Based on the anus puckering video game of the same name, Silent Hill is one of those video game adaptations that actually make sense.
Second only to Resident Evil as THE classic shit-your-pants-as-you-play-until-three-in-the-morning game playing experience (although I admit I’ve personally always preferred Hill to Evil) a cross over to cinema was inevitable but instead of hiring an auteur of questionably thought out blockbusters (yes Paul W.S. Anderson, I’m looking at you) the people behind this attempt went with a slightly more artistic choice with Christophe Gans, the French director behind stylish anime adap Crying Freeman and the utterly stonking French historical, martial arts, monster movie epic: Brotherhood Of The Wolf.
Worried about their adopted daughter’s increasingly upsetting nightmares and uncontrollable sleepwalking, well meaning parents Rose and Christopher argue about how to best treat her troubles. Sensible Chris (a dialled down Sean Bean) wants to continue with medication and therapy but Rose wants to take a more experimental approach and demands to take her little girl to Silent Hill, the name of a town called out during one of her nightmares.
However, upon arriving in town and promptly crashing her car, Rose awakes to find herself at the edge of town with her daughter missing and heads off into the oppressive fog that has shrouded this deserted ghost town.
Followed by Cybil, a suspicious traffic cop in insanely tight leather trousers, who is under the misapprehension that Rose has kidnapped her daughter, the two women soon discover that the town is not only home to various twisted, inhuman creatures but has the rather disconcerting habit of occasionally phasing into another dimension that suspiciously looks satan’s in the middle of getting some renovations done.
As if desperately trying to fight off otherworldly beings isn’t bad enough, Rose also has to contend with the town’s understandably dwindling and God fearing population in order to get back to her adopted child (when the survivors of a place ravaged by a supernatural force are led by Alice Krige, you know you’re in deep shit) and with every passing moment, escape from Silent Hill seems less and less possible.
What really benefits Silent Hill and makes it stand out a little more than other movies of it’s kind is that it actually follows large clumps of the game’s storyline to the absolute letter with even certain song choices and music cues feeling very much the product of japanese game design. However while many video game movies have the problem not utilising and existing storyline enough, Christophe Gans goes a bit too far in the other direction and faithfully recreates numerous scenes of people wandering around aimlessly in the mist while we wait for something fucked up to happen. Now, while this is very effective on a first and only viewing, if you were ever to sit down and watch it again you would openly wonder why they have chose to accurately replicate the feeling of watching someone play a horror/survival game who has no idea what the hell they’re supposed to be doing…

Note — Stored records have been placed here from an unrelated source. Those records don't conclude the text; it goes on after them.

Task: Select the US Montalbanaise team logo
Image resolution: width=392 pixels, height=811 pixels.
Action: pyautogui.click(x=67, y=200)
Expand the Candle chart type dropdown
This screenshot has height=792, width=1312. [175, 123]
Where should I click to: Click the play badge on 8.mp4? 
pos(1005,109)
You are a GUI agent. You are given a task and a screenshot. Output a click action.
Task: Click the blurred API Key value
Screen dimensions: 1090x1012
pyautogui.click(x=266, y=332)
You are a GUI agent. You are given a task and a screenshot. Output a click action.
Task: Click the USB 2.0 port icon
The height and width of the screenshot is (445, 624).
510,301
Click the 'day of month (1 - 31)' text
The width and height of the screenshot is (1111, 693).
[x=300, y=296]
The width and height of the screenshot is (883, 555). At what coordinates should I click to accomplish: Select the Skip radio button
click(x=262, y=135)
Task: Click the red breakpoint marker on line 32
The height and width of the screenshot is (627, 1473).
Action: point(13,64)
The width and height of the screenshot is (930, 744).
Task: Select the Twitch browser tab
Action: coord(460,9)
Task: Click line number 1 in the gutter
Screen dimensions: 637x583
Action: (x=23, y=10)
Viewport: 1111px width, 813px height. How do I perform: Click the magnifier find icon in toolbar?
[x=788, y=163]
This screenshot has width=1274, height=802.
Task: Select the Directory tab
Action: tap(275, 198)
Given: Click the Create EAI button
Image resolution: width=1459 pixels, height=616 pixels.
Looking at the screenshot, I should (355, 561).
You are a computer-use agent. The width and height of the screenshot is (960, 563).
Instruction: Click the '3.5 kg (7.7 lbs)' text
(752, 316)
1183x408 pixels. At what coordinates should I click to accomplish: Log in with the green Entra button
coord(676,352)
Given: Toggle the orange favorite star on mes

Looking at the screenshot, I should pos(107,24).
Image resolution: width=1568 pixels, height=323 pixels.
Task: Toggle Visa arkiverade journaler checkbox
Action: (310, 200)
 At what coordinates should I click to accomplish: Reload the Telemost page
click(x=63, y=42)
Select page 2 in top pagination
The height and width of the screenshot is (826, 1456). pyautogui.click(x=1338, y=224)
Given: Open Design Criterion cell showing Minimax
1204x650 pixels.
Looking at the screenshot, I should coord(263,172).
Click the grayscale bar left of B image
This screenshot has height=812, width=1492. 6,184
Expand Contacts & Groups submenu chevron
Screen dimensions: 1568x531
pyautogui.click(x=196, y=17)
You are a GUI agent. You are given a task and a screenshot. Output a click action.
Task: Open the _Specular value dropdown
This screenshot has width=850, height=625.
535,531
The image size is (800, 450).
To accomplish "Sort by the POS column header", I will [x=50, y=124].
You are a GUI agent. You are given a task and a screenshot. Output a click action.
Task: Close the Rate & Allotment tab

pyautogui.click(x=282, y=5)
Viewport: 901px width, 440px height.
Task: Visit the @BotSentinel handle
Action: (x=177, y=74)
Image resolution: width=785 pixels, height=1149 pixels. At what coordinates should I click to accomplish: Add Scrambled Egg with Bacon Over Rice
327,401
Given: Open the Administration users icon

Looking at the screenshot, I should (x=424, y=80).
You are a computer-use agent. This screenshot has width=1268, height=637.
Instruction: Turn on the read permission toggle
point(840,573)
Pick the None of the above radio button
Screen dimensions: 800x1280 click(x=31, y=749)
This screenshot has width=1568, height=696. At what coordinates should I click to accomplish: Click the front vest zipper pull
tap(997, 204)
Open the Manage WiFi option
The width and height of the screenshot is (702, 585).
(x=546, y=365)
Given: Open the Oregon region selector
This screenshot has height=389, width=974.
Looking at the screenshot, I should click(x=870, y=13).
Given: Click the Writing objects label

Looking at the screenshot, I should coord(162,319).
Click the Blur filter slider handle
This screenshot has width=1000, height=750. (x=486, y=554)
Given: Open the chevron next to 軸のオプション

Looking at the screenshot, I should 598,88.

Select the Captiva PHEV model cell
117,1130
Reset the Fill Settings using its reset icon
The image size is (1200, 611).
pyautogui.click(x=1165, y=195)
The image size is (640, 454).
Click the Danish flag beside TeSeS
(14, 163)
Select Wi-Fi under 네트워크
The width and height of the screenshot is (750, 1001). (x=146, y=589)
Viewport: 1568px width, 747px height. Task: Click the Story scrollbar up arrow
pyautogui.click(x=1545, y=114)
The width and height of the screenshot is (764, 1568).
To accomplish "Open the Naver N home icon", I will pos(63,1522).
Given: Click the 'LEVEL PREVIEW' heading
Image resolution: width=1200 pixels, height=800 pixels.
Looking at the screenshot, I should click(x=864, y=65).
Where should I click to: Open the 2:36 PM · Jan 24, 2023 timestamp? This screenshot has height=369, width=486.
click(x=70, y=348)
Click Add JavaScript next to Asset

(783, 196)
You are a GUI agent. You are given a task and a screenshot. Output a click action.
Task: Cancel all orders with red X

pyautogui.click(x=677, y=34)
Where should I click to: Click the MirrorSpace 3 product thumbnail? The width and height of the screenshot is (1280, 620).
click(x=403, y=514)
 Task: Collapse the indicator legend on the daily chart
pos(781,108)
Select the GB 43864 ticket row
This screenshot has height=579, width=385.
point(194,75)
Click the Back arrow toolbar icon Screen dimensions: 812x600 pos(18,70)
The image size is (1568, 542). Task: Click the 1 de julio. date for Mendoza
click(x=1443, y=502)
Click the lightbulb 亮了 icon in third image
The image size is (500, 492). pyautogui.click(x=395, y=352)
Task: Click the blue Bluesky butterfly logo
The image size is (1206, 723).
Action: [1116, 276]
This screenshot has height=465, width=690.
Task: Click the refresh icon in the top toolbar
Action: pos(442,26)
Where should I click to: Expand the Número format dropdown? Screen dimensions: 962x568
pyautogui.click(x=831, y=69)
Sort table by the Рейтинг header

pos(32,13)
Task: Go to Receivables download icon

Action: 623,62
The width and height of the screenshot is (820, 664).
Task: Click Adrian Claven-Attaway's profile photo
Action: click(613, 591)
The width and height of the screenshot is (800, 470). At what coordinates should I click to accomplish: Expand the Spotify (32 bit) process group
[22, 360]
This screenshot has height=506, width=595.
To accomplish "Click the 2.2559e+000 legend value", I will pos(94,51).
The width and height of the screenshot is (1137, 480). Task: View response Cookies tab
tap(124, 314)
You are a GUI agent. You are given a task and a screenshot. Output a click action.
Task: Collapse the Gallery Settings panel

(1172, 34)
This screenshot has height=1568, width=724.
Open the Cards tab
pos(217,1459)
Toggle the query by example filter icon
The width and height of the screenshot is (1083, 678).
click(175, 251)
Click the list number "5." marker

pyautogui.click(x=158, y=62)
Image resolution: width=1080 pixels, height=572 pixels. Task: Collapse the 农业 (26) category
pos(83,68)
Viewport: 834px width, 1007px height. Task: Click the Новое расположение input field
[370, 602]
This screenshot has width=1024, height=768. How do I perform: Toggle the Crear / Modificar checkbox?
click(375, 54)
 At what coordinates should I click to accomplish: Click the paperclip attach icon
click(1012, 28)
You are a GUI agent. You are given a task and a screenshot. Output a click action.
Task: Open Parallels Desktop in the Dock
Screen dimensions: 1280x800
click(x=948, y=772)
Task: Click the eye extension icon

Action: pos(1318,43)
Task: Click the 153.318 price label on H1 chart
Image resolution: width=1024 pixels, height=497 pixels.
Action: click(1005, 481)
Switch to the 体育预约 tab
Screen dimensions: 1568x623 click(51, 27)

However, thankfully the aforementioned wanderings are frequently punctuated by stunning visuals and cool Clive Barker-esque creatures that skitter, undulate and stagger their way across the screen in a myriad of freaky ways, be it the screeching, melty faces toddlers; the bipedal, toxin spewing acid sacks; or the genuinely upsetting cleavage on the shapely, mush-faced nurses who lash out with scalples at a moments notice. However, all these creatures (pulled straight out of the various titles of the Silent Hill franchise) pale into insignificance in the presence of the legitimately impressive Red Pyramid, a towering figure with a sword the size of a fucking surfboard who’s triangular headgear and penchant for ripping the skin clean off people like a magician yanking off a tablecloth while leaving the plates and candlesticks still standing.
The cast is admirably female-centric (in the orginal game it was a father searching for his daughter) and Radha Mitchell – with Pitch Black, The Crazies remake and killer croc flick Rogue collectively under her belt – continues to be a solid presence. Although you’d think after Laurie Holden’s misadventures with foggy towns here, the former Walking Dead actress would know to stay away from places like this and yet a year later she pops up in top notch Stephen King flick The Mist. She’s only got herself to blame, I say…
A slavish attempt to realise a legitimate gaming phenomenon, Gans may have been a bit TOO slavish here (you can tell he’s a fan, right down to the original game theme making an early appearance) and there’s a definite sense of the film running out of steam thanks to it’s two hour and twelve minutes of runtime but as video game movies go it’s much better than most.
This is one Hill that’s worth climbing… but probably only once.